Baseline System Design — Facebook Newsfeed And “Fanout”
Comparing Resources Like “Grokking The System Design Interview” To The Actual Facebook Blog
I had a few ideas for how to make Baseline System Design interesting — my best one was to look at resources like Grokking to find out how they designed hypothetical systems, then compare this to how systems are actually designed. So far I have had mixed success with Facebook Newsfeed.
For anyone skimming this, here is the short version: This published paper from the International Journal Of Computer Applications references this Facebook blog post, and goes on to state that Facebook uses a primarily “pull-based architecture” /fanout-on-load when it generates its newsfeed. Resources like “Grokking The System Design Interview” argue instead for a hybrid approach similar to what Twitter does.
If I were to simply regurgitate things like “Grokking,” I would probably be better off pointing readers to System Design Primer.
…this is my first complaint with System Design Primer — it simply lumps “Facebook Newsfeed” in with “Twitter Timeline,” as if the two were designed exactly the same way.
After what I have read about Facebook Newsfeed, I am starting to see why so many writers and bloggers do things this way. Unlike Twitter, some of Facebook’s engineering blog posts are rather vague and read like advertisements. Simply searching Google is even harder, as looking up “Facebook Newsfeed” will yield a number of results that simply explain how to make your Facebook posts trend.
An Explanation Of Fanout
This is one small part of a hard question you can find under “Grokking The System Design Interview.” Facebook Newsfeed is what updates the results on Facebook’s homepage, such that your brother’s engagement photo appears before your aunt’s YouTube link of two corgis playing tetherball.
There are a number of really interesting technical questions that “Grokking” glosses over, like how Facebook actually uses machine learning to determine its rankings.
When a person publishes a post, the post is pushed to all followers in something called fanout. The push approach is called fanout-on-write, and the pull approach is called fanout-on-load.
Alex Xu’s book essentially describes the exact same thing, but in a slightly clearer way.
In Fanout-on-write, the newsfeed is precomputed during write time. A new post is delivered to friends’ caches immediately after publication. Fetching is fast, but it has the “hotkey problem” — it is really slow for celebrities with many friends.
In fanout-on-load, the newsfeed is generated during read time. There is no hotkey problem, but fetching is slow.

▬▬▬▬▬▬▬▬▬▬

Proceed with the passage on Facebook Newsfeed fanout, starting after its last sentence. The items that come after this text are separate material.

▬▬▬▬▬▬▬▬▬▬

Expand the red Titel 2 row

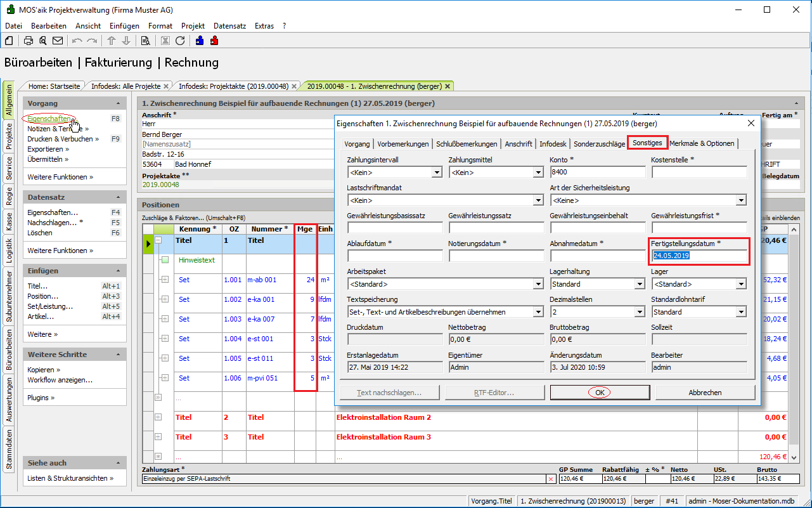click(x=158, y=417)
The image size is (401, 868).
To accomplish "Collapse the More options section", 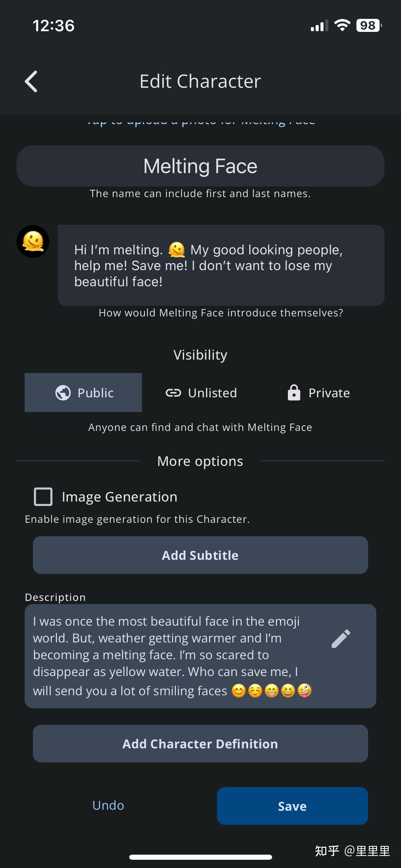I will 200,461.
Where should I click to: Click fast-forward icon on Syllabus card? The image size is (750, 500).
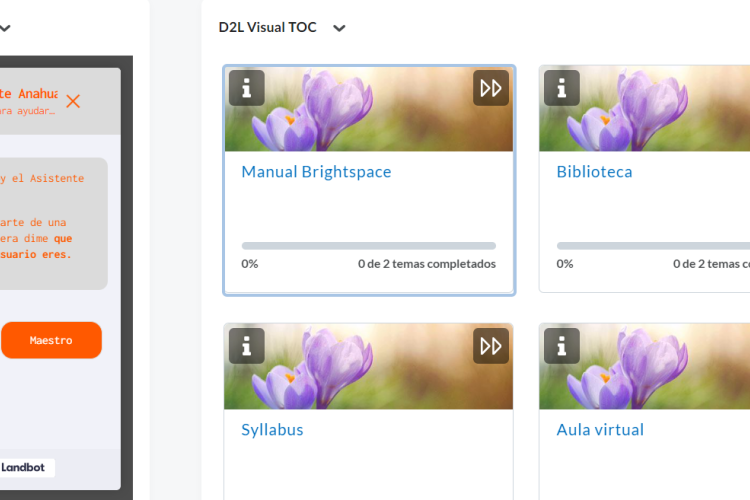point(491,346)
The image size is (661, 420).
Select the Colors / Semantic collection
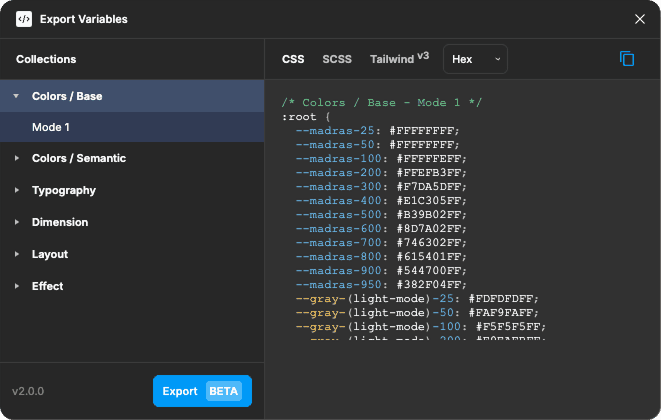pyautogui.click(x=132, y=158)
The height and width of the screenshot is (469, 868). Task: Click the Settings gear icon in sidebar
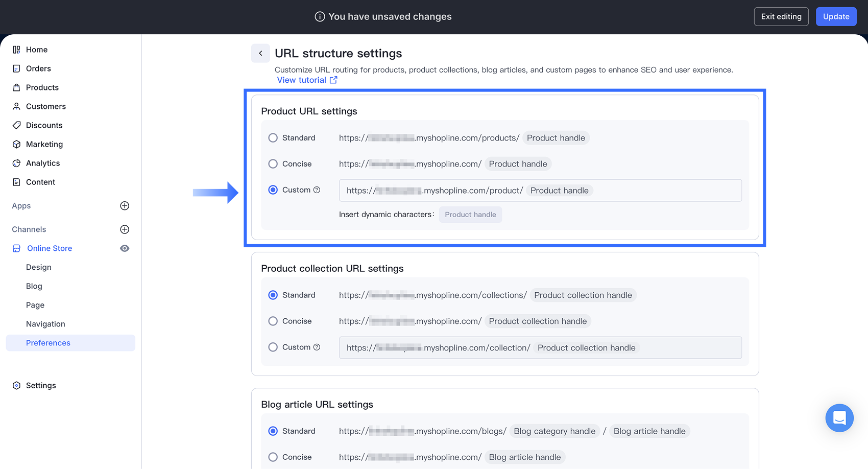point(16,386)
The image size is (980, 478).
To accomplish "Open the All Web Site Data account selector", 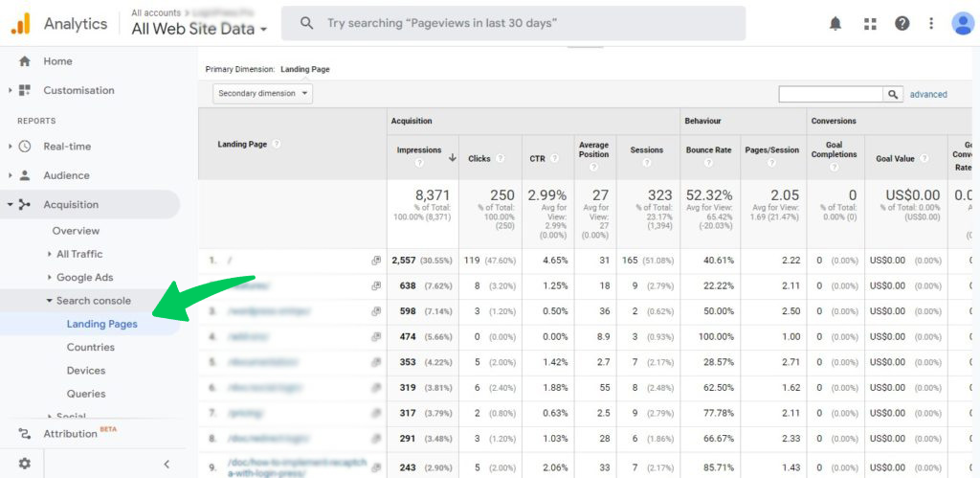I will (x=199, y=29).
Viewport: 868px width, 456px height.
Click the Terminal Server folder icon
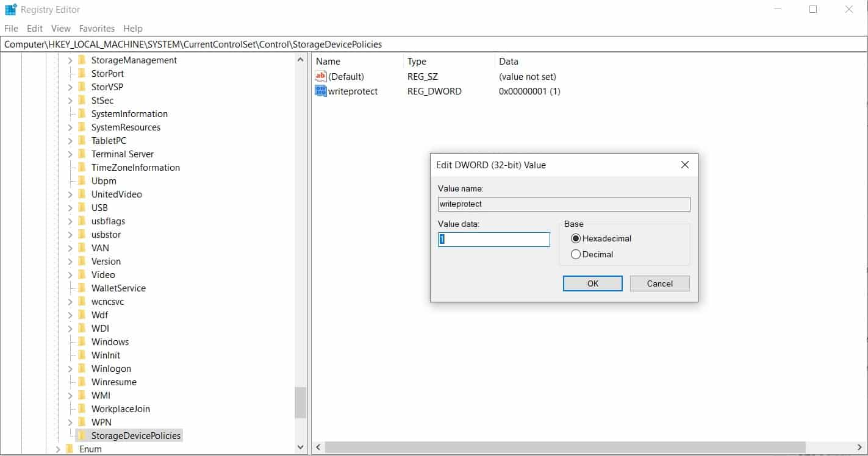[82, 154]
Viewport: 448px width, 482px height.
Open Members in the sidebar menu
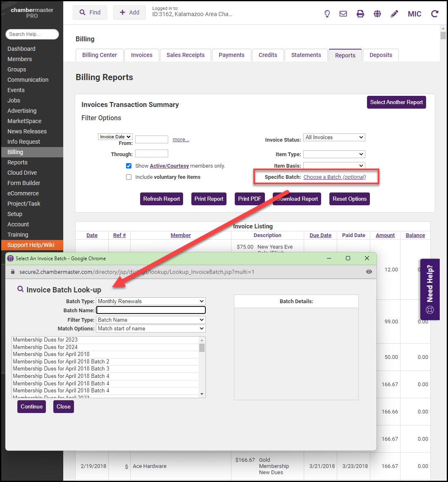pos(19,59)
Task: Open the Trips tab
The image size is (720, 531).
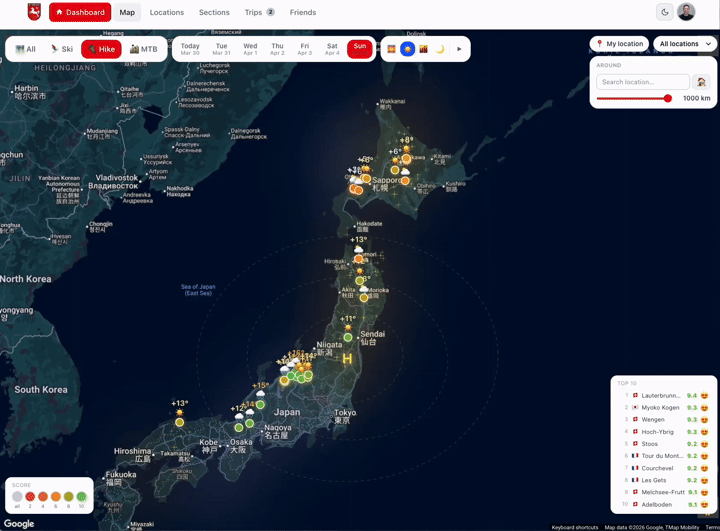Action: tap(259, 13)
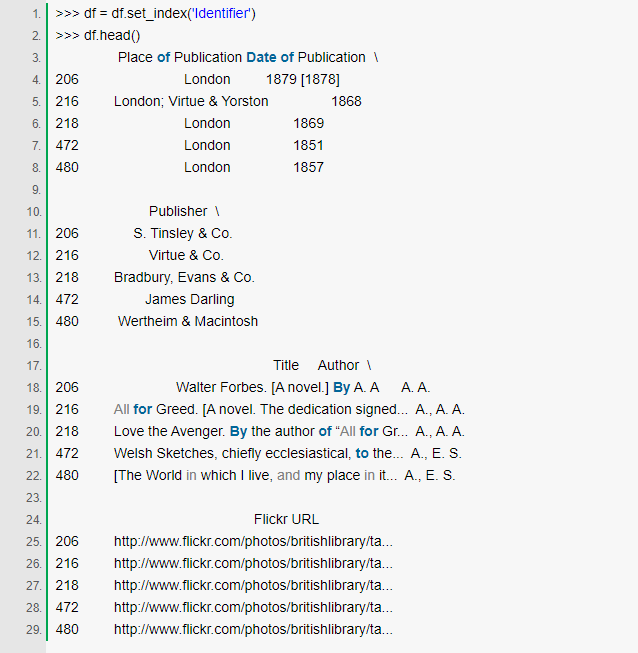638x653 pixels.
Task: Select publisher 'S. Tinsley & Co.'
Action: [182, 233]
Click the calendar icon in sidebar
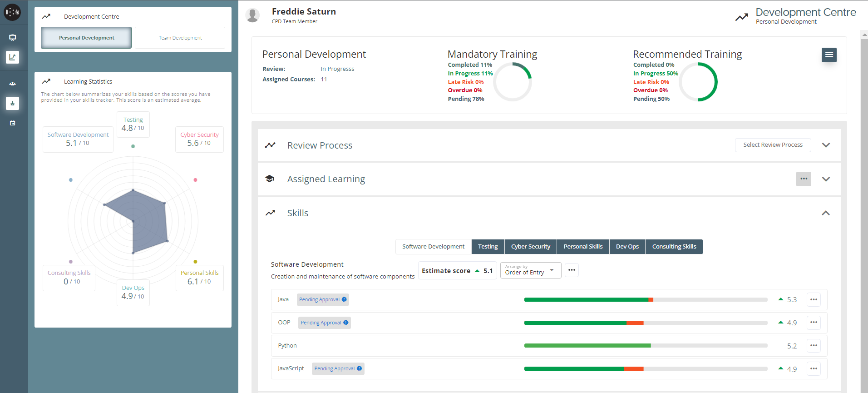Screen dimensions: 868x393 click(x=13, y=123)
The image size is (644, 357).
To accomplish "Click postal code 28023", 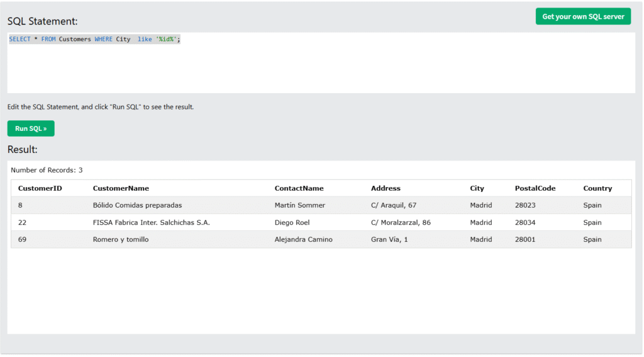I will [525, 205].
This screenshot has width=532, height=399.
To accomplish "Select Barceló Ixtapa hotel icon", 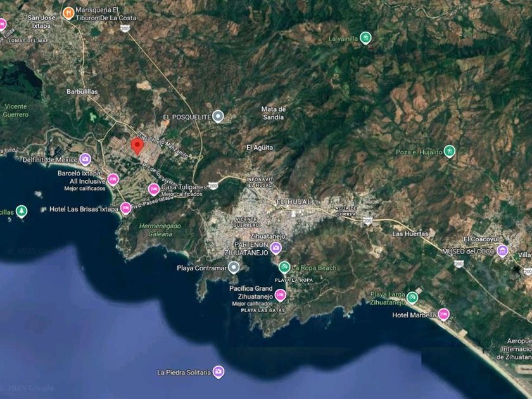I will click(113, 179).
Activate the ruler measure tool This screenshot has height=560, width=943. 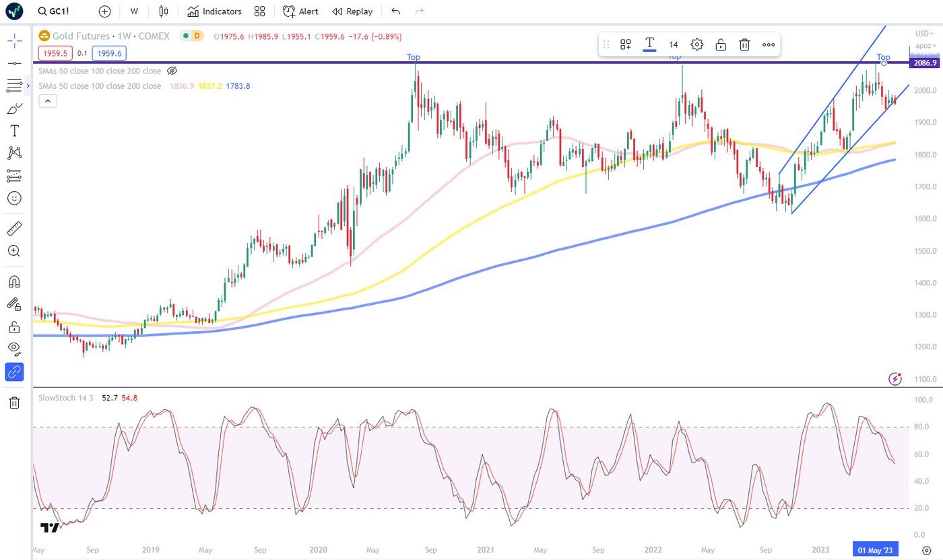(x=14, y=229)
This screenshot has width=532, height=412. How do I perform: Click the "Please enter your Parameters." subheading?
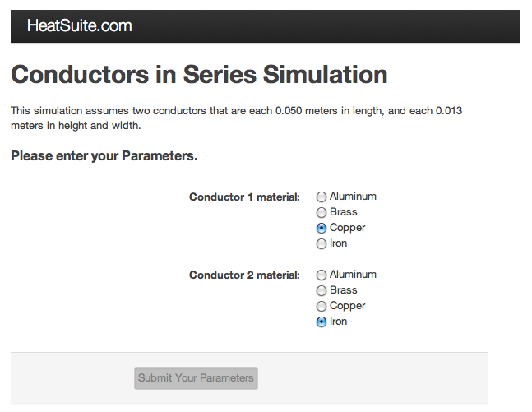pyautogui.click(x=104, y=155)
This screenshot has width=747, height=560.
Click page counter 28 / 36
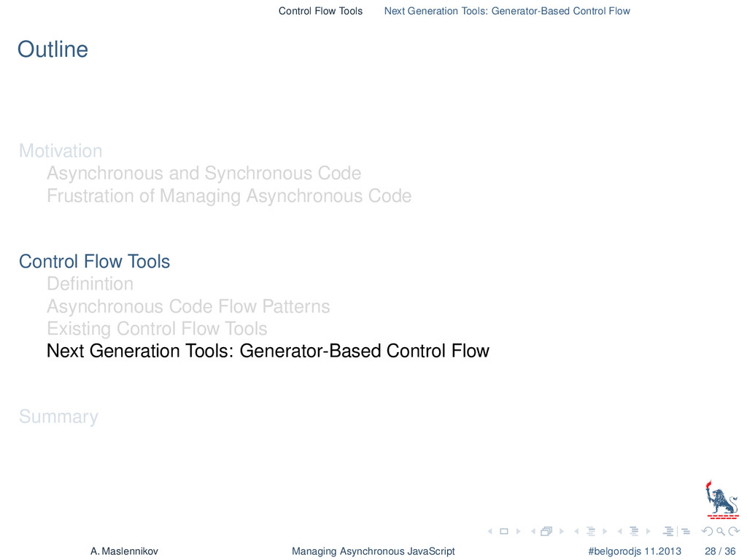(720, 551)
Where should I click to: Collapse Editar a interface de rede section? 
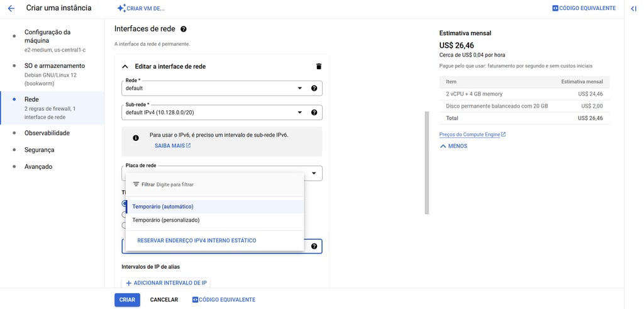[x=125, y=66]
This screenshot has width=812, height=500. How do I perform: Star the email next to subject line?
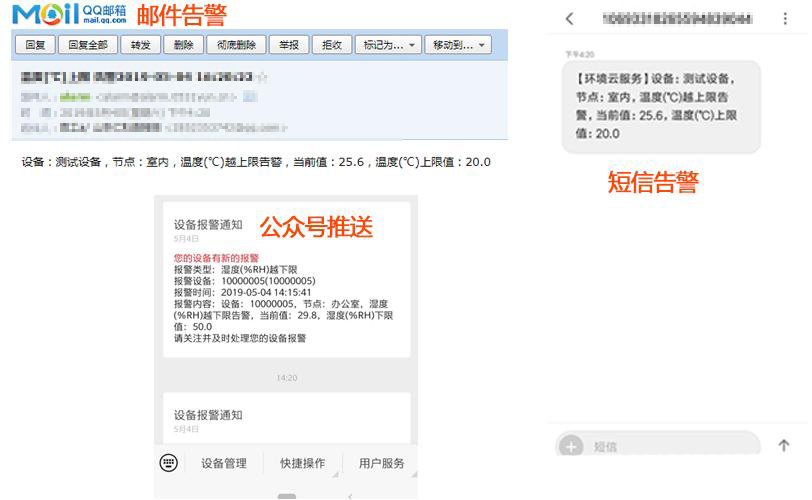pos(262,77)
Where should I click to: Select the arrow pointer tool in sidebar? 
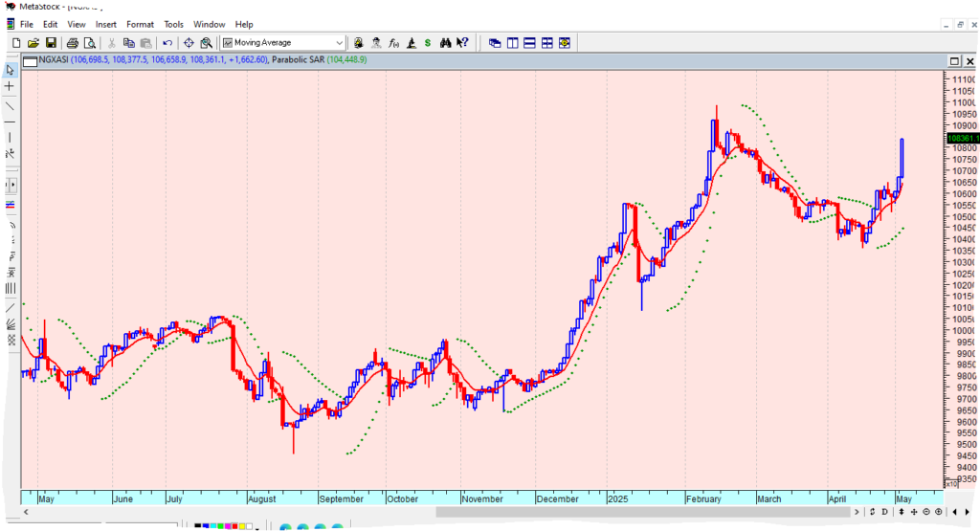coord(10,70)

▬▬▬▬▬▬▬▬▬▬

§ **EXPECTED ANSWER**:
The hybrid approach is to let followers pull the updates for celebrities, but have “normies” carry out the writes. In other words, the majority of users use “fanout-on-write,” but not celebrities.
Down The Rabbit Hole
From the Facebook blog:
We leveraged the disaggregation concept to redesign Multifeed, a distributed backend system that is involved in News Feed. When a person goes to his or her Facebook feed, Multifeed looks up the user’s friends, finds all their recent actions, and decides what should be rendered based on a certain relevance and ranking algorithm. The disaggregation results with respect to infrastructure were impressive across multiple areas tracked.
This, I imagine, is where the researchers who wrote “A Hybrid Approach To Social Network User Feed Generation” got their data to conclude that “Facebook uses a model that is primarily pull based.” The conclusion seems a little bit sketchy to me, but they are published researchers and I am in a long list of random people on Medium who have blogs.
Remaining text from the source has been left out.